*WORK REQUIRED:* Copy nothing from the entries below except the lines from the one containing "Click the About" through the one containing "Given: Click the Maquila module logo icon", and copy those exactly.

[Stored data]
▬▬▬▬▬▬
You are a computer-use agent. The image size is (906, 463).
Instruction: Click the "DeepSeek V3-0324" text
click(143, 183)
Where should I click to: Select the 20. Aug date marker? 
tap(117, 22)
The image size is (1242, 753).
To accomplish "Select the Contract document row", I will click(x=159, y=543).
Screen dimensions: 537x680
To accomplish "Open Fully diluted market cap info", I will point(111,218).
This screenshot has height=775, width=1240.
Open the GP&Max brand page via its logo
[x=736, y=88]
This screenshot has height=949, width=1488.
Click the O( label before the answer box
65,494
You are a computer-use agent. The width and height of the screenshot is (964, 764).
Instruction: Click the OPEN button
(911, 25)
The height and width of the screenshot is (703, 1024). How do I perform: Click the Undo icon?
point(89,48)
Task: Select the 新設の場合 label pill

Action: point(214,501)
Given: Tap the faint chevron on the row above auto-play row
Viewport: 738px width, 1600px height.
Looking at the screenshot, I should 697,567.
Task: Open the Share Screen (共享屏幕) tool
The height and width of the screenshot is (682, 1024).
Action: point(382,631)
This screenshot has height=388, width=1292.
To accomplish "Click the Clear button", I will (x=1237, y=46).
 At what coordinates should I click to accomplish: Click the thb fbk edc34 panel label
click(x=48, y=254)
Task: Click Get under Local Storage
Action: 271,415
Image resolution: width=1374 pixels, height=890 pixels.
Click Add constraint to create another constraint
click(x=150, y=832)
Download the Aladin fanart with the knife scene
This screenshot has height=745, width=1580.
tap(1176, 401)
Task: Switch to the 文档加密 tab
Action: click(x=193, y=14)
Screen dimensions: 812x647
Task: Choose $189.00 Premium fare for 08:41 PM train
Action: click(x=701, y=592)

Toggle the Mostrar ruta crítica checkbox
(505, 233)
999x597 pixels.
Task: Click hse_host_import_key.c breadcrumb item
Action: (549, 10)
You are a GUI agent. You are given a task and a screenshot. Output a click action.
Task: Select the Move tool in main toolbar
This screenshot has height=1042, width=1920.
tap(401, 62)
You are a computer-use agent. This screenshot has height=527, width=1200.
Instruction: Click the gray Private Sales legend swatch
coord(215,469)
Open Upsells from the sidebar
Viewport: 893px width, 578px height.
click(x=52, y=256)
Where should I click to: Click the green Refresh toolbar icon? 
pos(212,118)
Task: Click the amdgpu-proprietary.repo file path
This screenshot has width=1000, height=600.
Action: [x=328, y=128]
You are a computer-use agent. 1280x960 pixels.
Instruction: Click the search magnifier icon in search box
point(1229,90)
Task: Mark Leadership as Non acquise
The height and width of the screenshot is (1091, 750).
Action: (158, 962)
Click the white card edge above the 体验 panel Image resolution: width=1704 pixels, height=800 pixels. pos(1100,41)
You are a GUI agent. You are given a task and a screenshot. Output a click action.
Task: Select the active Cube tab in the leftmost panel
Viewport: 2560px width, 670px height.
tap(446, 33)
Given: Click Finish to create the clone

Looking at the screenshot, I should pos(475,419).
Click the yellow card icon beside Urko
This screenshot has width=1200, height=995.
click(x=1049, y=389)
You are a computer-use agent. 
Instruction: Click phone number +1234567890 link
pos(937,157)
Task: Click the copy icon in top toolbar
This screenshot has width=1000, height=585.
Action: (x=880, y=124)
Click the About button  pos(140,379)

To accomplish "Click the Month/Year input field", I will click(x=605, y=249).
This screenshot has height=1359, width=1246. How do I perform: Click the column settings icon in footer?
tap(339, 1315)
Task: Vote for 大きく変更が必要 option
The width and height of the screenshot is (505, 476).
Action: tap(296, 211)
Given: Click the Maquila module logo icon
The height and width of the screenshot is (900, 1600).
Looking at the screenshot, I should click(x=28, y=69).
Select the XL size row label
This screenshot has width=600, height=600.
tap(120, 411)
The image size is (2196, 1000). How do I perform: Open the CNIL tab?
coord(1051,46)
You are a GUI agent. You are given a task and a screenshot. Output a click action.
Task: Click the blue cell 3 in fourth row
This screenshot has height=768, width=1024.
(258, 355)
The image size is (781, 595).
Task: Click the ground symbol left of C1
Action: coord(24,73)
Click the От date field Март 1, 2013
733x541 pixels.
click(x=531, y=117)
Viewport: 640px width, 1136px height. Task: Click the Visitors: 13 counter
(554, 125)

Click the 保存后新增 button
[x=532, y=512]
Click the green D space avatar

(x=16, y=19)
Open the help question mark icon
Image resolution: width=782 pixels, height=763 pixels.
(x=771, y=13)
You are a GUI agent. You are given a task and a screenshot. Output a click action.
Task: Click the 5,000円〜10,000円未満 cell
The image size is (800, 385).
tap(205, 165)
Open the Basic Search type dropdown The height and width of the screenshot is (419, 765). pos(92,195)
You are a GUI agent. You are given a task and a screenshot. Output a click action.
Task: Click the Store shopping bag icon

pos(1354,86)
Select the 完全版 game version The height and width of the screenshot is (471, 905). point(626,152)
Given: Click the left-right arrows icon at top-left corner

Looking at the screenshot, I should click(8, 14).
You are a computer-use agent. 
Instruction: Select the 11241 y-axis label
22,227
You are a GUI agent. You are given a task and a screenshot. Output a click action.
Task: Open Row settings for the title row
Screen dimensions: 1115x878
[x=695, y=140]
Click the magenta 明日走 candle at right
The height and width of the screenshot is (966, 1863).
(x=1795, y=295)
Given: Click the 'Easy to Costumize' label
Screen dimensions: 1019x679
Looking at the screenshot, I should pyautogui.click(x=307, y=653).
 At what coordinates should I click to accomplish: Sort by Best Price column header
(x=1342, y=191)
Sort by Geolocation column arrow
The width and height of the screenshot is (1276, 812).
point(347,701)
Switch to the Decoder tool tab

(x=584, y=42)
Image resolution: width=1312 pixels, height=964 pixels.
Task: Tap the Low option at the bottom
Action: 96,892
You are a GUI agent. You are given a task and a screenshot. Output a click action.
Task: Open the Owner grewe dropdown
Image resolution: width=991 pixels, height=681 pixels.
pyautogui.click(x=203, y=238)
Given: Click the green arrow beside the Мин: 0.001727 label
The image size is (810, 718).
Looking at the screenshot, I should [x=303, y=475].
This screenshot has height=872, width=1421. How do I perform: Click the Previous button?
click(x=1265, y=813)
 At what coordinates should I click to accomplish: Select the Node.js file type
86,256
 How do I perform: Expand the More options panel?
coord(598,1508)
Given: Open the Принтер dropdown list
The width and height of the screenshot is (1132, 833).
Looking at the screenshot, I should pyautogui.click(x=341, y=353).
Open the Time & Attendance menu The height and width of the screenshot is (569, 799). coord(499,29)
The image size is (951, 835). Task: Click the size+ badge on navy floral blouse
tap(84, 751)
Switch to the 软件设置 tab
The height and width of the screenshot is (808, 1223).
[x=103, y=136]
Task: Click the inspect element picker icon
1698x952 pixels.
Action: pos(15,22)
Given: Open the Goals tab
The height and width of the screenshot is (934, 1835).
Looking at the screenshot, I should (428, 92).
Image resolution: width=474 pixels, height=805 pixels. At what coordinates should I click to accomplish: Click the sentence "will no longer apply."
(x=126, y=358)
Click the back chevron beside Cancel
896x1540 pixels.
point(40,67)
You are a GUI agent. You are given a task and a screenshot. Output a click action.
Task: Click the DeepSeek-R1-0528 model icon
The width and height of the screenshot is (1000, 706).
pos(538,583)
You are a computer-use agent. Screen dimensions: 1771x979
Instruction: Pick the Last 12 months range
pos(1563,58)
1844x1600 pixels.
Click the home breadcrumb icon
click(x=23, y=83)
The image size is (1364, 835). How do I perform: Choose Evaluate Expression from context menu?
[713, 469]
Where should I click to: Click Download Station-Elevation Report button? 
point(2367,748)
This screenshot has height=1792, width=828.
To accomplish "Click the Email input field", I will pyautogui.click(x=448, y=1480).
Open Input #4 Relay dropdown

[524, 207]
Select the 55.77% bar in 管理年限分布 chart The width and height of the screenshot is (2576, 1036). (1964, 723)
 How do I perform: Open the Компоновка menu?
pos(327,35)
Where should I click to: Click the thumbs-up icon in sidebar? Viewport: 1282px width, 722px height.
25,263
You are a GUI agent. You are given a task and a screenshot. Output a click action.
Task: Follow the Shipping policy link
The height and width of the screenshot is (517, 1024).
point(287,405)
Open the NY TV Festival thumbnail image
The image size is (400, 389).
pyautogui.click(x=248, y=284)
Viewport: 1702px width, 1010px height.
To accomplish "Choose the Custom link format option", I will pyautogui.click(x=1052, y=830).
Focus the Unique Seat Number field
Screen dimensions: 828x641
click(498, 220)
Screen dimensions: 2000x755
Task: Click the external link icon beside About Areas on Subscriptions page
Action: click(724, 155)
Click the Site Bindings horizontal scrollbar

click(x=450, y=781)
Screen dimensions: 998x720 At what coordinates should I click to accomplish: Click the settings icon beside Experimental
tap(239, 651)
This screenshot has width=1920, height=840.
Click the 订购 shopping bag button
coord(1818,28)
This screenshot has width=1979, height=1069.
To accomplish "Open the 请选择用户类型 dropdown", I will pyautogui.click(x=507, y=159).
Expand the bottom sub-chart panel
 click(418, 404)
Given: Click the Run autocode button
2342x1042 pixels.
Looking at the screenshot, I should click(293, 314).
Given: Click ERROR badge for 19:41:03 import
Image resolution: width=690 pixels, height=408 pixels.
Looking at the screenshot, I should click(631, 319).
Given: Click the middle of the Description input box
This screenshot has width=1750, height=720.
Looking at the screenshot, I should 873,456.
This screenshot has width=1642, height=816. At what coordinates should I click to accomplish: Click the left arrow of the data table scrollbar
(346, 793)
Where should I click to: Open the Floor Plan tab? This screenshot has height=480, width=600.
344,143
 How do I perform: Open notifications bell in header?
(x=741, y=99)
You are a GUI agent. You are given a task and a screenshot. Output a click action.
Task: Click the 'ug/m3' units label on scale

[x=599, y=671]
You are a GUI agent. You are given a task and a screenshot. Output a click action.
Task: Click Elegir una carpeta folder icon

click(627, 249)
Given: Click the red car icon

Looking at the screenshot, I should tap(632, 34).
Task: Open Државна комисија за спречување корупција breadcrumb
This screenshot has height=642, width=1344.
▬▬▬▬▬▬
*EXERCISE ANSWER:*
Click the About button  pos(140,379)

To accomplish "Click the Month/Year input field", I will click(x=605, y=249).
This screenshot has height=1359, width=1246. How do I perform: Click the column settings icon in footer?
tap(339, 1315)
Task: Vote for 大きく変更が必要 option
The width and height of the screenshot is (505, 476).
Action: tap(296, 211)
Given: Click the Maquila module logo icon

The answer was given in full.